Amazon and MacMillan start to make up
The e-book price wars continue, but it looks like at least one publisher is showing some tendency toward kissing and making up with Amazon, now that MacMillan paper books are back in inventory.
However, even though Amazon and MacMillan have decided that MacMillan hardcover and paperback non-virtual books will go back on Amazon’s virtual shelves, there still does not appear to be total agreement on the e-book front, although that is where the trouble started. None of MacMillan’s e-book titles have yet reappeared in Amazon’s Kindle catalog, so it can be assumed that the two are still negotiating the details of their e-book arrangements, according to a Reuters story.
MacMillan books have been missing from the Kindle area of the Amazon Web site for almost exactly a week. An attempt to order any of the usual MacMillan books in a Kindle edition are met with a message saying, “Tell the publisher! I’d like to read this book on the Kindle.” Macmillan is apparently still among a number of publishers who are in a dispute with Amazon over e-book pricing. Among those involved in the fight over prices are Hachette, Harper-Collins, and others, all of whom want to see higher e-book prices and corresponding higher profits.
On one side are the publishers, typified by MacMillan, whose CEO John Sargent has said, “Amazon and Macmillan both want a healthy and vibrant future for books. We clearly do not agree on how to get there. Meanwhile, the action they chose to take last night clearly defines the importance they attribute to their view. We hold our view equally strongly. … By the time I arrived back in New York (after a meeting with Amazon) they informed me that they were taking all our books off the Kindle site and off Amazon. The books will continue to be available on Amazon.com through third parties.”

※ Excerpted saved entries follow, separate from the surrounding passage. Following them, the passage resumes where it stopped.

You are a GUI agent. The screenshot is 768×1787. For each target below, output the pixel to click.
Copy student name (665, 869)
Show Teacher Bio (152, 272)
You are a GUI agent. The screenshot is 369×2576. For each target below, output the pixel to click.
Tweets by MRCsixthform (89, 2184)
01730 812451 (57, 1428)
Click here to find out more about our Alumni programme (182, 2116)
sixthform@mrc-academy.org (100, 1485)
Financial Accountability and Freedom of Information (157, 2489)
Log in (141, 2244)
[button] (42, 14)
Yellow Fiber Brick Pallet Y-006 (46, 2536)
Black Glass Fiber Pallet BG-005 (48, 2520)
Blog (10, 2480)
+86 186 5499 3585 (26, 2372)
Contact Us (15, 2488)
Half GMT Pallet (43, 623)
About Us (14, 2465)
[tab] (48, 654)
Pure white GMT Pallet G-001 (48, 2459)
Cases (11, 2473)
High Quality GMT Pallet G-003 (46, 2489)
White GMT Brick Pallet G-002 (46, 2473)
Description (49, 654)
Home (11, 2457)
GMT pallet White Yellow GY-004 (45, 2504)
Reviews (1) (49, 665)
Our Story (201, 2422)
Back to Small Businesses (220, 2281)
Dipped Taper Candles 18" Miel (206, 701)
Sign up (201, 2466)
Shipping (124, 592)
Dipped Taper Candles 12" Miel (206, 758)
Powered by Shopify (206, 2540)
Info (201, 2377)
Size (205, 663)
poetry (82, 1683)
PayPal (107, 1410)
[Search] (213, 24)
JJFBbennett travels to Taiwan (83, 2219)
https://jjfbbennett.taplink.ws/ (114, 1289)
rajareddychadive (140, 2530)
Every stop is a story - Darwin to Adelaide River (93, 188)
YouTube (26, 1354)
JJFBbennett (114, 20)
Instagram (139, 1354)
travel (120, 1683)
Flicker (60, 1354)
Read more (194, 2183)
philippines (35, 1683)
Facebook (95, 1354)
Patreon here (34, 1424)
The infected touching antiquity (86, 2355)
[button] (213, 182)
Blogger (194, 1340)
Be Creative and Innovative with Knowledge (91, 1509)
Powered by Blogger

On the other is Amazon, who said on their blog, “We have expressed our strong disagreement and the seriousness of our disagreement by temporarily ceasing the sale of all Macmillan titles. We want you to know that ultimately, however, we will have to capitulate and accept Macmillan’s terms, because Macmillan has a monopoly over their own titles and we will want to offer them to you even at prices we believe are needlessly high for ebooks.”
Consumers are the ones most involved in the issue, it would seem, with the least to say about it. The big companies are fighting it out while the reader can only watch. Readers simply want the greatest variety of ebooks for the lowest possible prices. They see the ebook as being different than printed books, and especially less flexible, such as being able to resell them or loan them to friends. This lower flexibility, plus the fact that publishers don’t need to pay the printing costs for ebooks, equates to lower prices in the minds of readers, and it is hard to argue with them. This looks like a case of outright greed on the part of publishers, with Amazon in the unlikely role as consumer hero.